O Reencontro com o Pragmatismo nas Américas
Por Ricardo Valentim
Professor Titular da UFRN e Cofundador do LAIS
O recente encontro em Washington selou um capítulo de maturidade onde o Brasil não entrou apenas como um vizinho, mas como um sócio estratégico que conhece seu peso. Esse salto diplomático tornou-se possível porque, após um período de isolamento e equívocos que afastaram os EUA de seus aliados, Trump parece ter compreendido que a agressividade não constrói mercados. O Brasil nunca foi um adversário, e Lula soube ocupar esse espaço com a autoridade de quem não busca preferências ideológicas, mas parcerias reais. Ao afirmar que o país possui uma agenda de cooperação e não de conflito, o presidente brasileiro saiu grande da reunião ao deixar claro que o tempo de colônia ficou no passado: a exploração de ativos estratégicos, como as terras raras, só avançará se ambos os lados ganharem.

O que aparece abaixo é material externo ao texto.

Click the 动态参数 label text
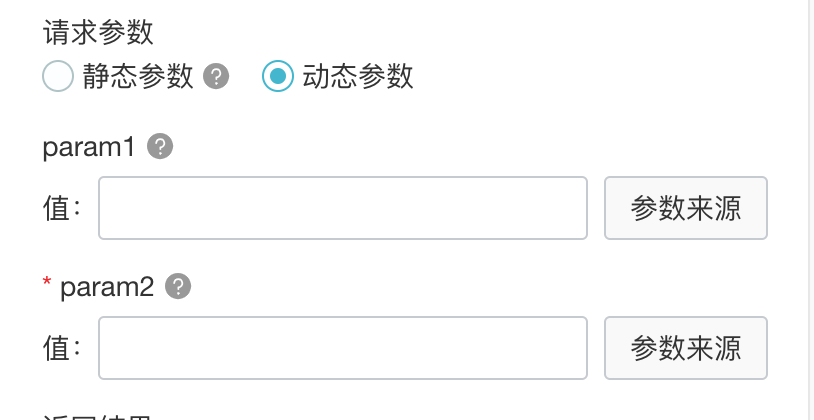The height and width of the screenshot is (420, 814). click(x=357, y=76)
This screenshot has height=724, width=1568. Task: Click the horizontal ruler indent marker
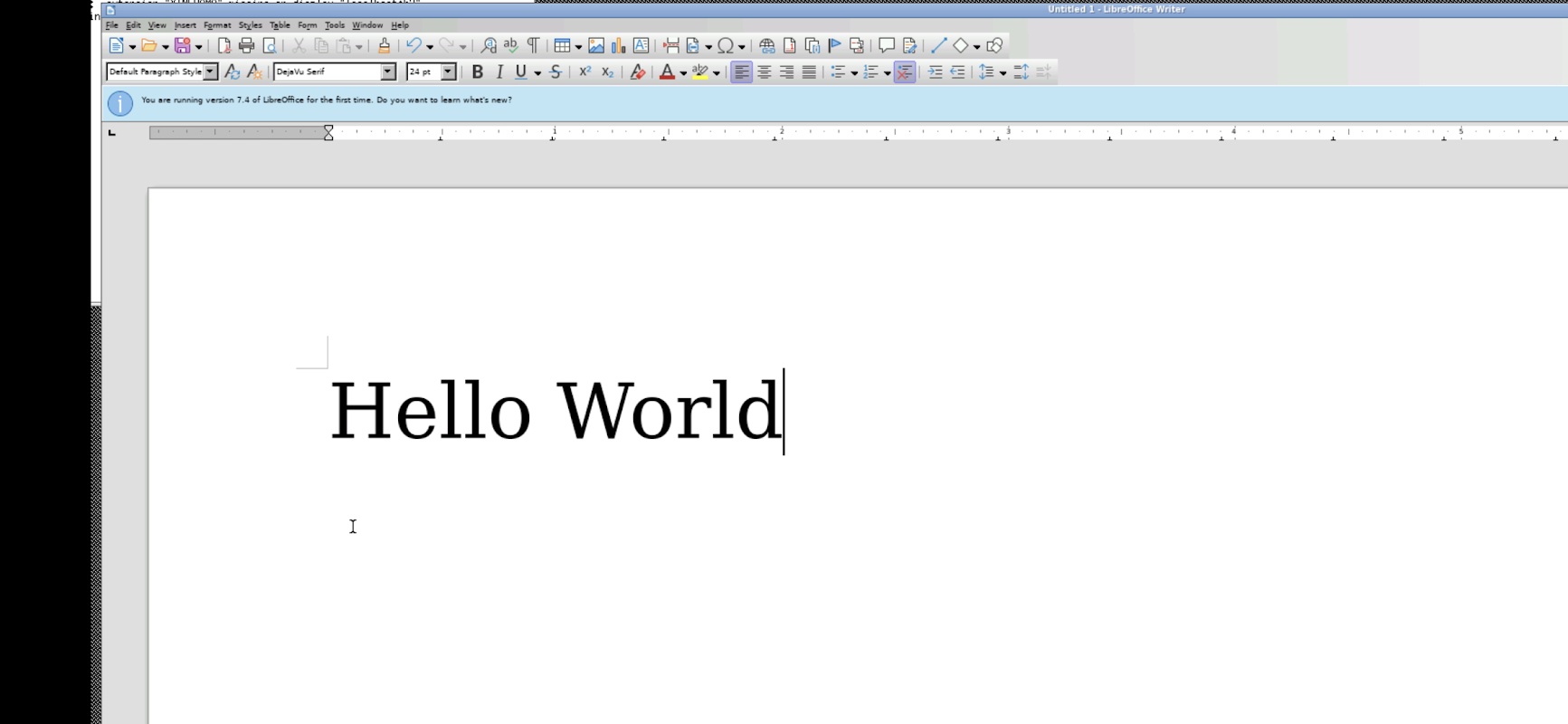(328, 133)
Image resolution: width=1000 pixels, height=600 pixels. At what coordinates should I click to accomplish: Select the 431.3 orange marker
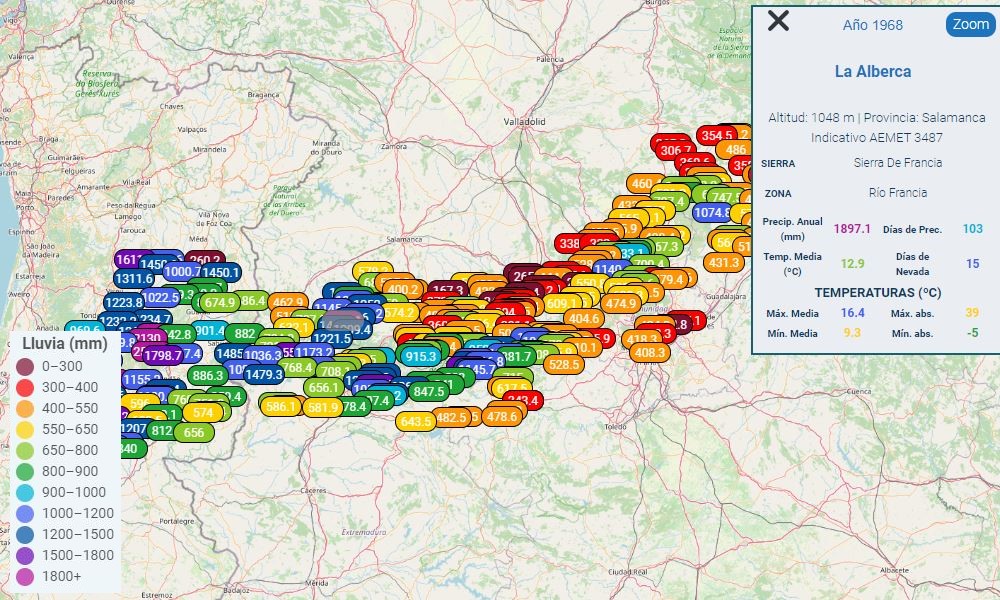(x=723, y=262)
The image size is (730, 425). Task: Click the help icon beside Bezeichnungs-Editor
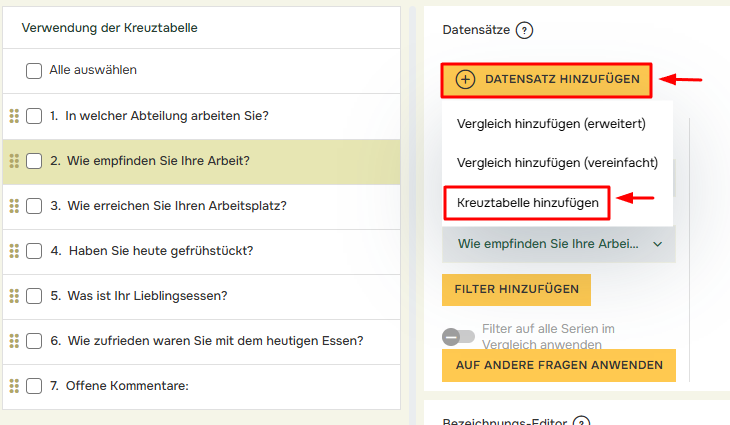coord(581,423)
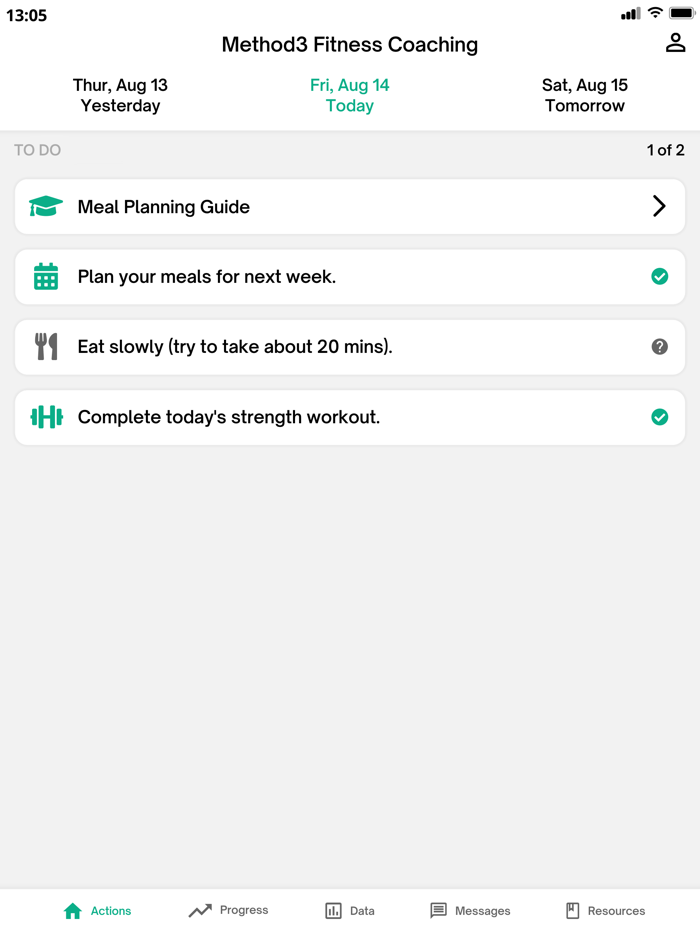This screenshot has width=700, height=934.
Task: Go to Sat, Aug 15 Tomorrow
Action: (584, 95)
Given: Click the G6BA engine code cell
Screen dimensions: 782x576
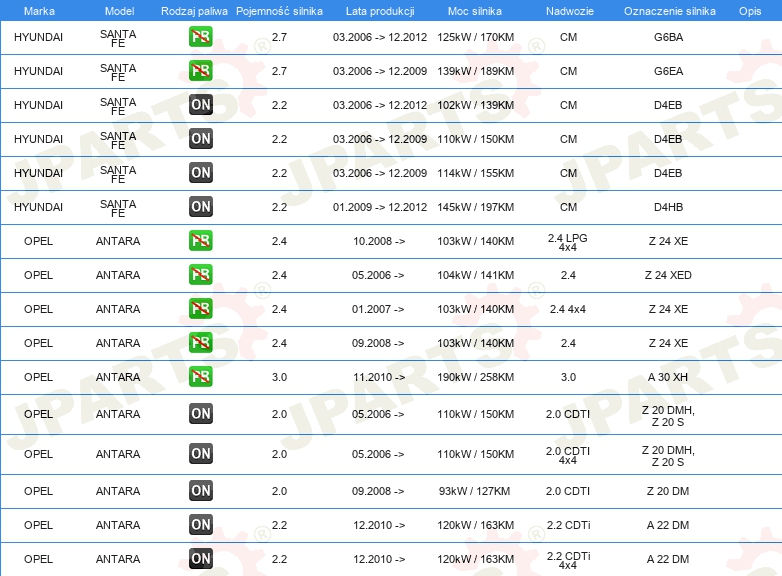Looking at the screenshot, I should click(668, 38).
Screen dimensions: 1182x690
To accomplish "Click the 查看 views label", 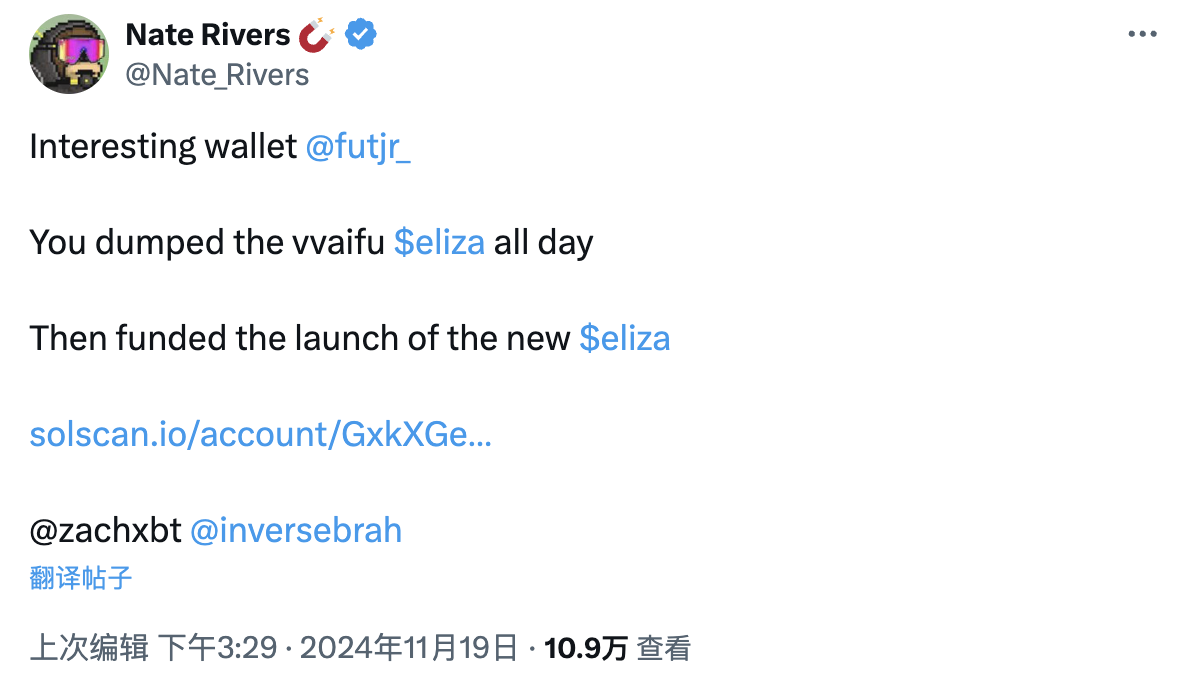I will click(x=663, y=649).
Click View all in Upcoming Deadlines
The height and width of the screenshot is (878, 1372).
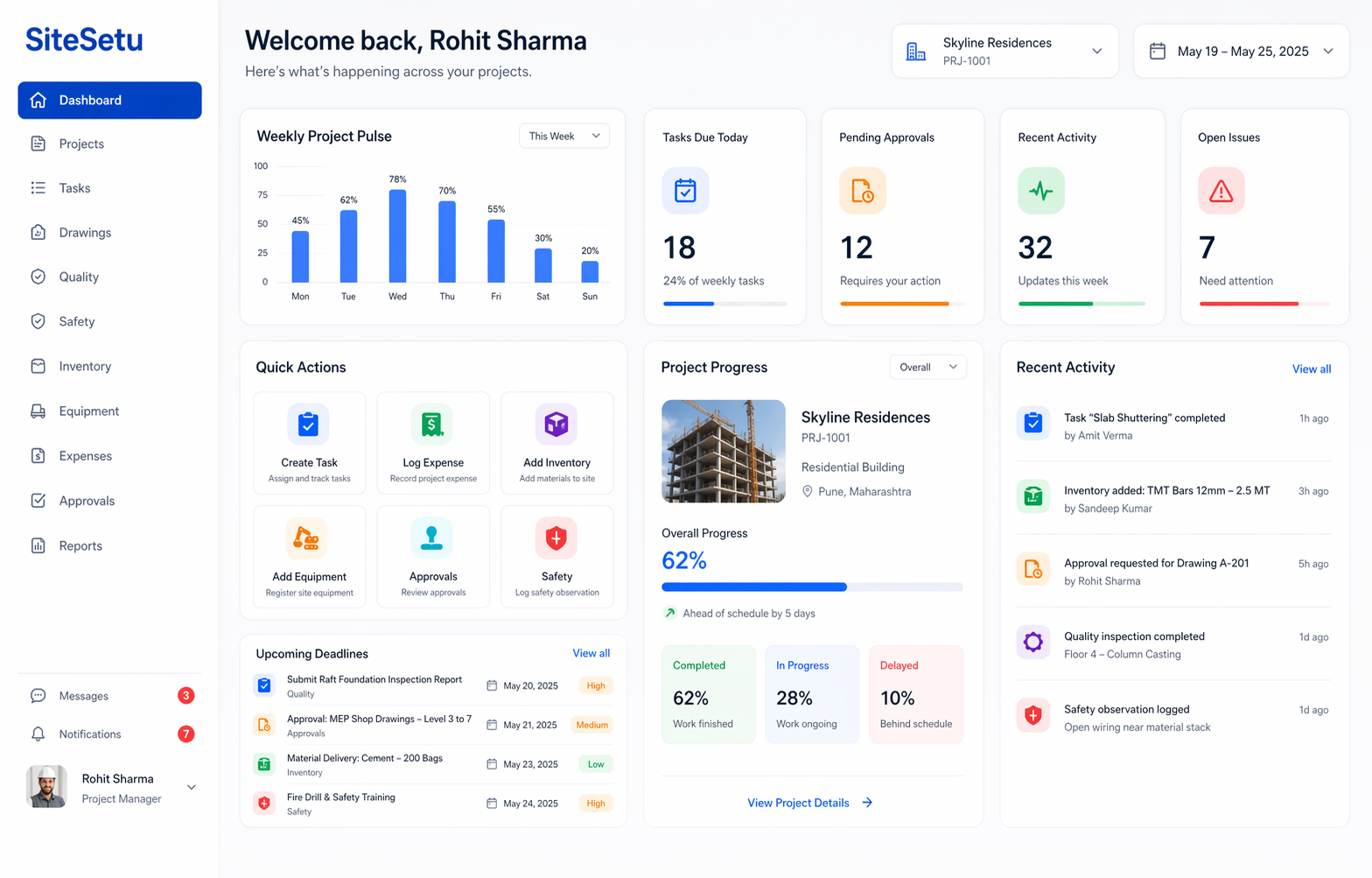pos(591,654)
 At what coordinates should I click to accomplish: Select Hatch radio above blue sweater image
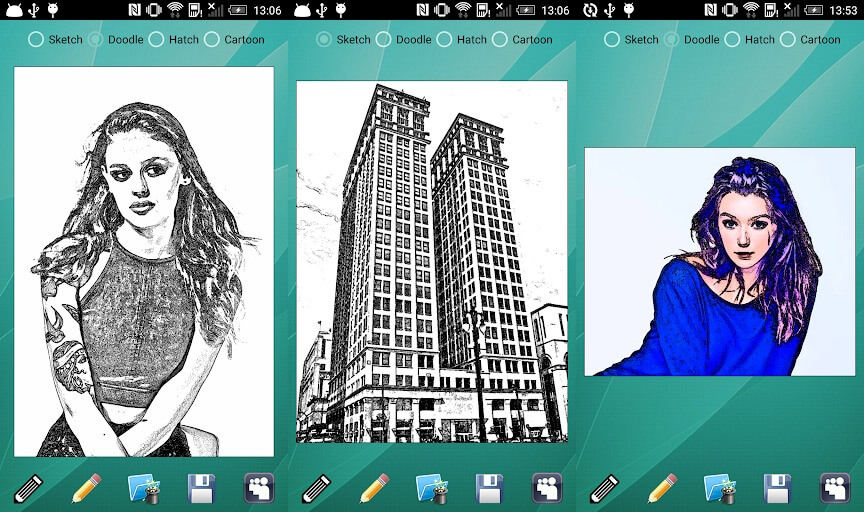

O reconhecimento dos erros anteriores por parte de Washington e a postura firme de Brasília podem redesenhar a trajetória do continente em direção a um modelo multipolar. Nunca é tarde para ajustar o rumo, e a percepção de que é melhor cooperar do que agredir abre uma janela de oportunidade única para as Américas frente às incertezas globais de 2026. Ao tratar o Brasil com a diplomacia devida aos países amigos, os EUA tentam recuperar um aliado vital, enquanto o Brasil consolida sua soberania. Esse aperto de mãos não foi apenas um gesto de cortesia, mas a sinalização de que, para o continente prosperar, o respeito mútuo é a única base sólida para uma nova trajetória de sucesso.